Silk nodded reluctantly. "She didn't actually say that, as I told you; but I feel-now, at least-that it must have been what she intended,"

"Right..." Chenille had found a patch of sunlight that drew red fire from the ring; she watched it as she spoke, turning her hand from side to side. "But we've got to tell you about Crane, Auk. Do you know Crane? He's Blood's pet doctor."

"Patera might've said something last night."

Auk looked his question to Silk, who said, "I did not actually tell Auk, although I may have hinted or implied that I believe that Doctor Crane may have presented an azoth to a certain young woman called Hyacinth. Those cost five thousand cards or more, as you probably know; and thus I was quite ready to believe you when you suggested that it might be possible to extort a very large sum from him. If he did give such a thing to Hyacinth-and I'm inclined to think he did-he must control substantial discretionary funds." Compelled by an inner need, Silk added, "Do you know her, by the way?"

"Uh-huh. She does what I used to do, but she's working for Blood direct now, instead of Orchid. She left Orchid's a couple weeks, maybe, after I moved in."

Reluctantly, Silk dropped the gleaming anklet into the pocket of his robe. "Tell me everything you know about her, please."

"Some of the other dells know her better than I do. I like her, though. She's-I'm not quite sure how to put it. She's not always saying, well, this one's good but that one's bad. She takes people the way they come, and she'll help you if she can, even if you haven't always been as nice to her as you ought to be. Her father's a head clerk in the Juzgado. Are you sure you want to hear this, Silk?" "Yes, indeed."

"And one of the commissioners saw her when she was maybe fourteen and said, 'Listen, I need a maid. Send her up and she can live at my house'-they had eight or nine sprats, I guess-'and she can make a little money, too, and you'll get a nice promotion.' Hy's father was just a regular clerk then, probably.
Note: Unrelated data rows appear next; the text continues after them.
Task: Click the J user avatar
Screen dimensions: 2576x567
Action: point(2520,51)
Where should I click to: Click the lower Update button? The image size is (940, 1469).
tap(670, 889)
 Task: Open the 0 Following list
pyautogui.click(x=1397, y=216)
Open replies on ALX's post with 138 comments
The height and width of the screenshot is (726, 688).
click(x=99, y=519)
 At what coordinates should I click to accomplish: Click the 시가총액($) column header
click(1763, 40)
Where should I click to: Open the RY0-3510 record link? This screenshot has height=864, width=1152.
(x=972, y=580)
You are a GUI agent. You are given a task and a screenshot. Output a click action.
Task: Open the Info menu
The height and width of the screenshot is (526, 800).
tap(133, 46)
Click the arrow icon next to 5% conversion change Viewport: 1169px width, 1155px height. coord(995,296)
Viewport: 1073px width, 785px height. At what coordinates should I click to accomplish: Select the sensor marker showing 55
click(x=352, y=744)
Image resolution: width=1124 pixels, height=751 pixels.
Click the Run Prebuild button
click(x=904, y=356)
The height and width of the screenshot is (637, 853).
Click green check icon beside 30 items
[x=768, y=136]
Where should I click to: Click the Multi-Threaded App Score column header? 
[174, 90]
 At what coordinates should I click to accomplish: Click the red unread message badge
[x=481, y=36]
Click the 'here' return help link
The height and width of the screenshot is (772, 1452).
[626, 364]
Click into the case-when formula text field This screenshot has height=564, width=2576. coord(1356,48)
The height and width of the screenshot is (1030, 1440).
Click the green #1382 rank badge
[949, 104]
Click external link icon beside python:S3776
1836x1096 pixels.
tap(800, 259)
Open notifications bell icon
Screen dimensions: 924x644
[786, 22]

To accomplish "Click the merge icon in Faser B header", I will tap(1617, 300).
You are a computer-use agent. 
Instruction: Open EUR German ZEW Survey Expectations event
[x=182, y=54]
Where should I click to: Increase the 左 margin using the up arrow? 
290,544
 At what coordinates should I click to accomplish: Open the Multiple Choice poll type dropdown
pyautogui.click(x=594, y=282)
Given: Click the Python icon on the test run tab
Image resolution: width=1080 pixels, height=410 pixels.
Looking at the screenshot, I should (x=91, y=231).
"So he said all right and sent Hy up on the Palatine, and you know what happened then. She didn't have to work much-no hard work, just serve meals and dust, and she started to get quite a bit of money. Only after a while the commissioner's wife got really nasty. She lived for a while with a captain, but there was some sort of trouble. . . . Then she came to Orchid's." Chenille blew her nose into Silk's handkerchief. "I'm sorry, Patera. It's always like this if you haven't had any for a day or so. My nose will run and my hands will shake until Tarsday, probably. After that everything ought to be all right."